Analogously to dynamic approach, there are two versions of each algorithm : standard and _no_output . The first one solves the knapsack 0/1 with retrieving solution and the second one omits this procedure. Although retrieving solution does not increase the complexity, it is a costly procedure.
Examples
Knapsack 0/1 example - modified values:
#include <vector>
#include <iostream>
int main() {
using Objects = std::vector<std::pair<int, int>>;
Objects objects{ { 1, 3 }, { 2, 2 }, { 3, 65 }, { 1, 1 }, { 2, 2 },
{ 4, 3 }, { 1, 1 }, { 10, 23 } };
const int capacity = 6;
auto size = [](std::pair<int, int> object) { return object.first; }
;
auto value = [](std::pair<int, int> object) { return object.second; }
;
Objects result;
std::cout << "Knapsack unbounded FPTAS on value" << std::endl;
double epsilon = 1. / 4.;
auto maxValue = paal::knapsack_0_1_on_value_fptas(
epsilon, objects, capacity, std::back_inserter(result), size, value);
std::cout << "Max value " << maxValue.first << ", Total size "
<< maxValue.second << std::endl;
for (auto o : result) {
std::cout << "{ size = " << o.first << ", value = " << o.second << "} ";
}
std::cout << std::endl;
return 0;
}
example file is knapsack_0_1_on_value_fptas_example.cpp
Knapsack 0/1 example - modified sizes:
#include <vector>
#include <iostream>
int main() {
using Objects = std::vector<std::pair<int, int>>;
Objects objects{ { 1, 3 }, { 2, 2 }, { 3, 65 }, { 1, 1 }, { 2, 2 },
{ 4, 3 }, { 1, 1 }, { 10, 23 } };
const int capacity = 6;
auto size = [](std::pair<int, int> object) { return object.first; }
;
auto value = [](std::pair<int, int> object) { return object.second; }
;
Objects result;
std::cout << "Knapsack unbounded FPTAS on size" << std::endl;
double epsilon = 1. / 4.;
auto maxValue = paal::knapsack_0_1_on_size_fptas(
epsilon, objects, capacity, std::back_inserter(result), size, value);
std::cout << "Max value " << maxValue.first << ", Total size "
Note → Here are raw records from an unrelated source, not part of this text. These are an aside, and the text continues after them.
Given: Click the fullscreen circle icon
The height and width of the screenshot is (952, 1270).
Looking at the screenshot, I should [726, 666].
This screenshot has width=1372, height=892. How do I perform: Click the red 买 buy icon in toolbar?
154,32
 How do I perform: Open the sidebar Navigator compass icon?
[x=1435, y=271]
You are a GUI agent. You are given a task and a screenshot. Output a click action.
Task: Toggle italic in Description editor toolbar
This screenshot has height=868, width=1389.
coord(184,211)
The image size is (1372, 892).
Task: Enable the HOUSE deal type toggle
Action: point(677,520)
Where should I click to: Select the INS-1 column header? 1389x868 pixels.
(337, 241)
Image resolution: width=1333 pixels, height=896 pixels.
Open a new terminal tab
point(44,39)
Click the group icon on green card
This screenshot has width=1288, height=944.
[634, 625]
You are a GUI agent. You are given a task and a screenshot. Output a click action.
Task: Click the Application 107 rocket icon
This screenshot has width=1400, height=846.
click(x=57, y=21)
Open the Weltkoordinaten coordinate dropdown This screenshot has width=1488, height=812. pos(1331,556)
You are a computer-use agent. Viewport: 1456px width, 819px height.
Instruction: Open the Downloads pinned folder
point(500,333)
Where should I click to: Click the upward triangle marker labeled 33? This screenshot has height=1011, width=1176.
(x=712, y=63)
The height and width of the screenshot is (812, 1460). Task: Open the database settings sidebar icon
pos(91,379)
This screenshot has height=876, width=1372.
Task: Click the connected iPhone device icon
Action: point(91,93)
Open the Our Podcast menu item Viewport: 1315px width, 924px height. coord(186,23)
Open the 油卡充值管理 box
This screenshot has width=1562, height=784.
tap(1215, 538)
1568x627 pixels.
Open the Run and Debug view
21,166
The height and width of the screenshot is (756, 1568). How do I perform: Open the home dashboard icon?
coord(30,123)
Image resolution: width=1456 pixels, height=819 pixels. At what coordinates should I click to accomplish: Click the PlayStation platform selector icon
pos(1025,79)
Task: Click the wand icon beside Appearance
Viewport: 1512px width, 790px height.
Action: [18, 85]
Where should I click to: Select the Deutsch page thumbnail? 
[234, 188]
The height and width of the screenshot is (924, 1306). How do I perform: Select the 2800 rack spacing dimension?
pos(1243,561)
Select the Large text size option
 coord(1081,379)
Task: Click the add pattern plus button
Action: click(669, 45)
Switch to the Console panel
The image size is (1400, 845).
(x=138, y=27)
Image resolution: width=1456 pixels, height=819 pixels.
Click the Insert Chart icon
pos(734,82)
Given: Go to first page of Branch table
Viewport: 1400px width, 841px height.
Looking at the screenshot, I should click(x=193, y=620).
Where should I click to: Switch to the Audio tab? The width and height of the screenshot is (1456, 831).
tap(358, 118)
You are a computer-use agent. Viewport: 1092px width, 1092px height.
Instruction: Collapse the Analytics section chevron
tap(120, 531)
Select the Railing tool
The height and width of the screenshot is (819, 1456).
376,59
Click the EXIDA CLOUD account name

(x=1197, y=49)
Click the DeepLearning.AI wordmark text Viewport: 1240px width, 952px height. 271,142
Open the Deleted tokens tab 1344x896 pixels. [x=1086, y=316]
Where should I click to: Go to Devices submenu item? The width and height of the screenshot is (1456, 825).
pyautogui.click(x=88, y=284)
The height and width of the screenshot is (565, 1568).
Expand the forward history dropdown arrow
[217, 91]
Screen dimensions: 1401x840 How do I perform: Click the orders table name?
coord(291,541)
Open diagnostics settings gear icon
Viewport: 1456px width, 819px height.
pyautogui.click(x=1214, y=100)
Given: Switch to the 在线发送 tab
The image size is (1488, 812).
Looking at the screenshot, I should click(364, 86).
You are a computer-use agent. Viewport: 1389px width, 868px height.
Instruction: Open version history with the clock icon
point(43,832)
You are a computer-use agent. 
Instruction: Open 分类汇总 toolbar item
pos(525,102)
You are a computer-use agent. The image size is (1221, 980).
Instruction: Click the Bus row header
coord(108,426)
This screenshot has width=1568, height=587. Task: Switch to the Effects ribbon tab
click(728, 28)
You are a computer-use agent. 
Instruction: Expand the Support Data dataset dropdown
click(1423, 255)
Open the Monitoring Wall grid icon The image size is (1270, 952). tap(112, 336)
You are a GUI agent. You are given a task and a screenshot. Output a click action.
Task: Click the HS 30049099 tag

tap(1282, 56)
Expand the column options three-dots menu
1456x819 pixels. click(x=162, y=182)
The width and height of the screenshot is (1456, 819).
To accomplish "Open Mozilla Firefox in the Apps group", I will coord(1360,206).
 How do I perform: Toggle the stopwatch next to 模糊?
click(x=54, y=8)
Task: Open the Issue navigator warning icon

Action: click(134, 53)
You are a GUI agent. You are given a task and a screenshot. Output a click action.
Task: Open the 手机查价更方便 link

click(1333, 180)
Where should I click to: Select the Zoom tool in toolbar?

<< maxValue.second << std::endl;
for (auto o : result) {
std::cout << "{ size = " << o.first << ", value = " << o.second << "} ";
}
std::cout << std::endl;
return 0;
}
example file is knapsack_0_1_on_size_fptas_example.cpp
Knapsack 0/1 example - modified values (without computing items in knapsack):
#include <vector>
#include <iostream>
int main() {
using Objects = std::vector<std::pair<int, int>>;
Objects objects{ { 1, 3 }, { 2, 2 }, { 3, 65 }, { 1, 1 }, { 2, 2 },
{ 4, 3 }, { 1, 1 }, { 10, 23 } };
const int capacity = 6;
auto size = [](std::pair<int, int> object) { return object.first; }
;
auto value = [](std::pair<int, int> object) { return object.second; }
;
std::cout << "Knapsack unbounded FPTAS on value no output" << std::endl;
double epsilon = 1. / 4.;
auto maxValue = paal::knapsack_0_1_no_output_on_value_fptas(
epsilon, objects, capacity, size, value);
std::cout << "Max value " << maxValue.first << ", Total size "
<< maxValue.second << std::endl;
return 0;
}
example file is knapsack_0_1_on_value_fptas_no_output_example.cpp
Knapsack 0/1 example - modified sizes (without computing items in knapsack):
#include <vector>
#include <iostream>
int main() {
using Objects = std::vector<std::pair<int, int>>;
Objects objects{ { 1, 3 }, { 2, 2 }, { 3, 65 }, { 1, 1 }, { 2, 2 },
{ 4, 3 }, { 1, 1 }, { 10, 23 } };
const int capacity = 6;
auto size = [](std::pair<int, int> object) { return object.first; }
;
auto value = [](std::pair<int, int> object) { return object.second; }
;
std::cout << "Knapsack unbounded FPTAS on size no output" << std::endl;
double epsilon = 1. / 4.;
auto maxValue = paal::knapsack_0_1_no_output_on_size_fptas(
epsilon, objects, capacity, size, value);
std::cout << "Max value " << maxValue.first << ", Total size "
<< maxValue.second << std::endl;
return 0;
}
example file is knapsack_0_1_on_size_fptas_no_output_example.cpp
Complexity
The algorithms works in \(O(n^2 / \epsilon)\) time and in \(O(n / \epsilon)\) memory.
References
The algorithm is described in the [23]. We use optimizations from [10]. We use dynamic algorithm for knapsack described in Knapsack Dynamic.
See Also
If you are interested in computing knapsack for very big \(n\) you might be interested in implementing [10] or a bit simpler [13]. This algorithms are linear in terms of \(n\) but are more complex in terms of \(1/\epsilon\).